* Document *
- - - -
Put the VT to work in your classroom
The Mighty Elements
Lesson Question:How can students use the Visual Thesaurus to investigate chemical elements and their properties?
Lesson Overview:This lesson introduces students to the Periodic Table and to the Visual Thesaurus as reference tools they can use to learn more about the elements and their properties. Groups of students will investigate a small group of elements, determine their common traits, and create original trading cards to represent these elements and their unique properties.
Length of Lesson:One hour to one hour and a half
Instructional Objectives:Students will:
- learn the relationship between matter and the elements
- share their associations with different elements
- understand the purpose of the Periodic Table of Elements and its patterns of organization
- investigate the properties of particular elements
- synthesize their knowledge of the elements by creating and sharing element trading cards
- white board
- computers with Internet access
- "Elements to Investigate" sheet [click here to download]
- small index cards
- colored pencils or markers (enough for each group to use a set)
Recognizing and defining different chemical elements:
- Distribute the "Elements to Investigate" sheet [click here to download] and give students a few minutes to read through the element names on the sheet, placing small checks next to those elements whose names they recognize. Ask students to write a brief list in their notebooks where they may have encountered those familiar elements in their lives.
- In a large group discussion, elicit students' notebook entries and list the elements that they recognize on the board, along with examples of where they may have encountered them.
- Establish that although they may only recognize some of these elements (e.g., the oxygen we breathe, the gold and silver jewelry that we wear, the chlorine we use to cleanse pool water, etc.), they encounter many more of the elements than they are aware of.
- Explain to students that all matter is composed of elements—either single elements or combinations of elements called compounds.
- Display the VT word map for element on the white board and point out the definition that extends to "chemical element"—"substances that cannot be separated into simpler substances." And by clicking on this meaning, you can display all the different chemical elements contained in the VT.
- Click on a particular element in the array of elements to demonstrate how each element is defined. For example, the element silicon is "used as a semiconductor in transistors" and is associated with the atomic number 14 and the symbol "Si." Inform students that every time they use a computer, they are taking advantage of the properties of silicon since computer chips are made of this element.
Introducing the Periodic Table of Elements:
- Display a Periodic Table on the white board and have students try to find "silicon" on the table by looking for its atomic number 14 or for its symbol "Si." (A great online periodic table can be found at www.chemicool.com or at www.periodictable.com.) Students should recognize that the elements on the Periodic Table are arranged by atomic number.
- Explain that the Periodic Table of Elements arranges all the elements that have been identified in a pattern that groups elements with similar properties in the same area of the chart.
- Inform students that they will be using the VT and the Periodic Table to help them investigate some of the more well-known elements, to research their extraordinary properties, and to then personify them as "element super heroes" on trading cards.
- Organize the class into eight small groups (Groups A through H) and assign each group its own set of five elements to investigate --see "Elements to Investigate" sheet [click here to download]
- Inform groups that their first task is to figure out what their set of five elements has in common. Groups should look each element up on the VT (or on www.chemicool.com) in order to come up with a common trait among their assigned elements.
- - - -
* Brief 1 *
Give the lines of the records as a numbered list, starting at the first line of the records and ending at the line that contains "pos(172,37)", with both ends included and blank lines left out. Leave the pictures out of the answer.
The lesson plan and the records have no connection to each other.

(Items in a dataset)
- - - -
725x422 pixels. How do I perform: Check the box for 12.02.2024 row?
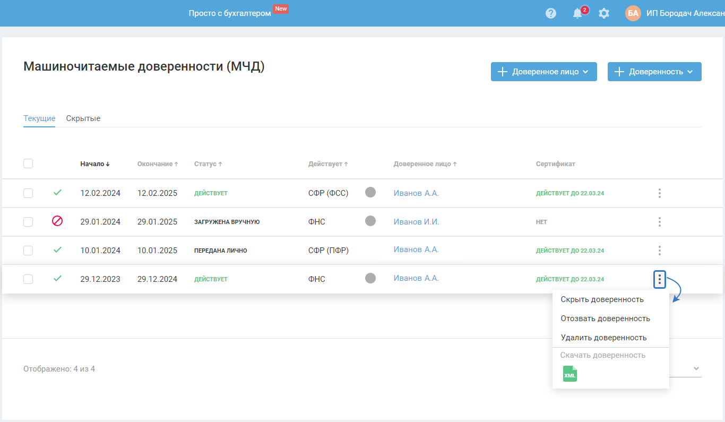(28, 193)
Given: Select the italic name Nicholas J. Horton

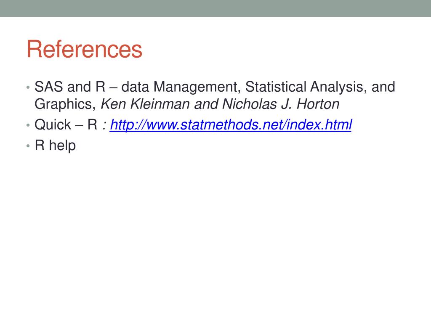Looking at the screenshot, I should [x=281, y=104].
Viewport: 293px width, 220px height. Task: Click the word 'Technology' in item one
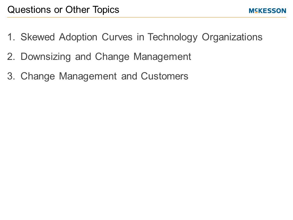pos(172,37)
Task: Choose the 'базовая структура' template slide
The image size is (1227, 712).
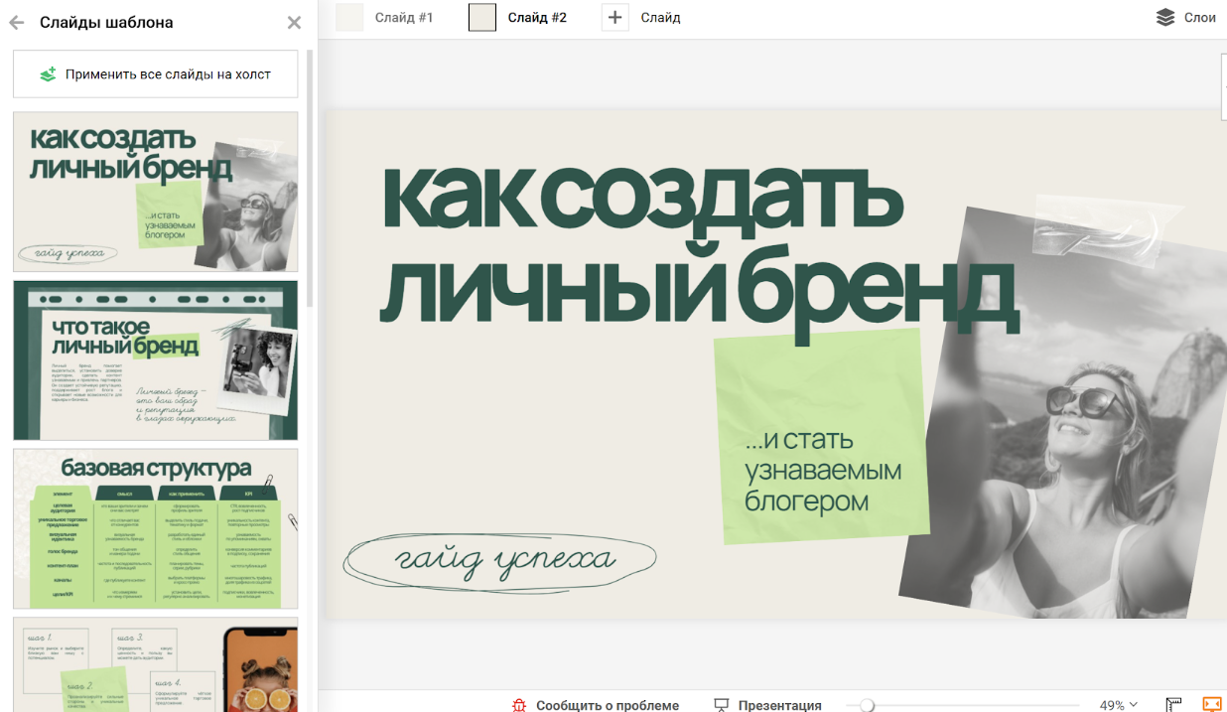Action: 155,528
- - - -
* Brief 2 *
Say whether each statement agrees with the lesson plan, answering yes or no and quoting the words that decide it: (a) The lesson is meant to take between one hour and one and a half hours. (b) The class is divided into six small groups. (c) Each group is assigned five elements to investigate.

* Correct result 1 *
1. 725x422 pixels. How do I perform: Check the box for 12.02.2024 row?
2. (28, 193)
3. Given: Select the italic name Nicholas J. Horton
4. Looking at the screenshot, I should [x=281, y=104].
5. Viewport: 293px width, 220px height. Task: Click the word 'Technology' in item one
6. pos(172,37)

* Correct result 2 *
(a) Yes: "One hour to one hour and a half"
(b) No: "Organize the class into eight small groups (Groups A through H)"
(c) Yes: "assign each group its own set of five elements to investigate"